FIGURE 3.

Direct induction of GSDME transcription by the EMT activator ZEB1/2. (A) Three indicated lung cancer cell lines were treated with TGFβ (5 ng/μl) at a time course manner and analyzed by qPCR for GSDME gene expression. Data are means ± SEM pooled from three independent experiments. (B) Five core EMT-TFs (ZEB1, ZEB2, SNAIL, SLUG, and TWIST) were co-transfected with GSDME promoter fused with dual luciferase reporter system and luciferase activity was assayed against the vector control. Data are means ± SEM pooled from three independent experiments. (C) ZEB1 or ZEB2 was overexpressed in NCI-H1975 cells and ChIP-qPCR analysis was performed with primer sets flanking five predicted ZEB1/2-binding consensus sequence proximal to the GSDME TSS (transcription start site).
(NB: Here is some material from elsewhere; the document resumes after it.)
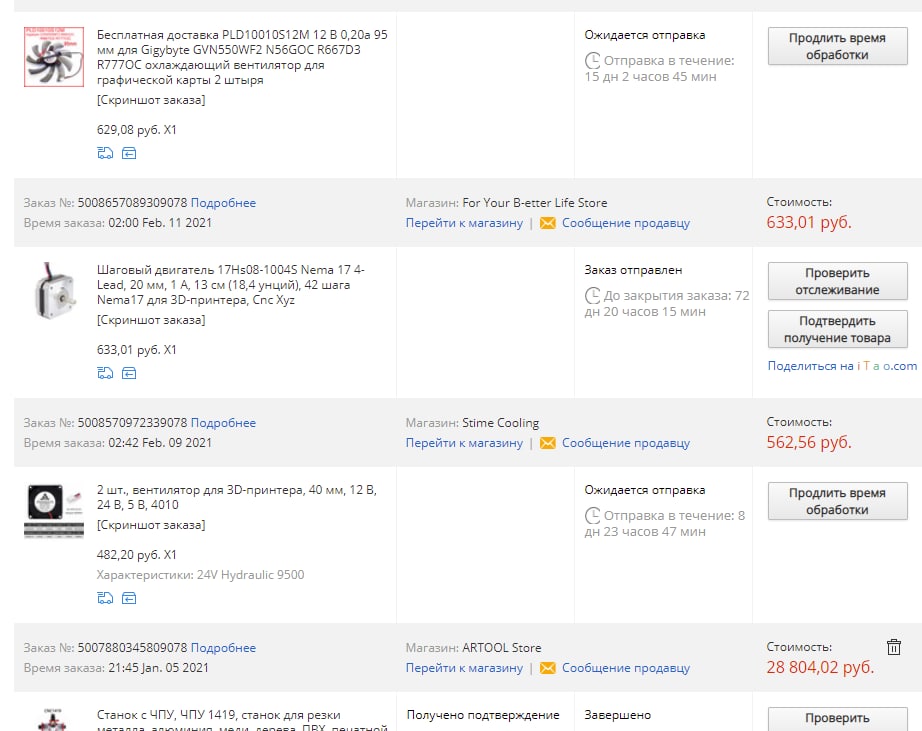This screenshot has width=922, height=731.
Task: Click truck icon under 3D printer fan item
Action: [x=105, y=598]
ZEB1 and ZEB2 was observed to bind to (D,E) locus at the GSDME promoter region, respectively. Data are means ± SEM pooled from three independent experiments. (D) EMT-TFs ZEB1 or ZEB2 was overexpressed in three indicated lung cancer cell lines and analyzed by qPCR for GSDME gene expression. Data are means ± SEM pooled from three independent experiments. (E) EMT-TFs ZEB1 or ZEB2 was overexpressed in three indicated lung cancer cell lines and analyzed by Western blot for GSDME protein expression. EV, empty vector. (F) ZEB1 and ZEB2 were simultaneously knocked out in HCC827 cells using the CRISPR-Cas9 system. Cells were treated with TGFβ (5 ng/μl) at a time course manner and analyzed by Western blot for GSDME protein expression.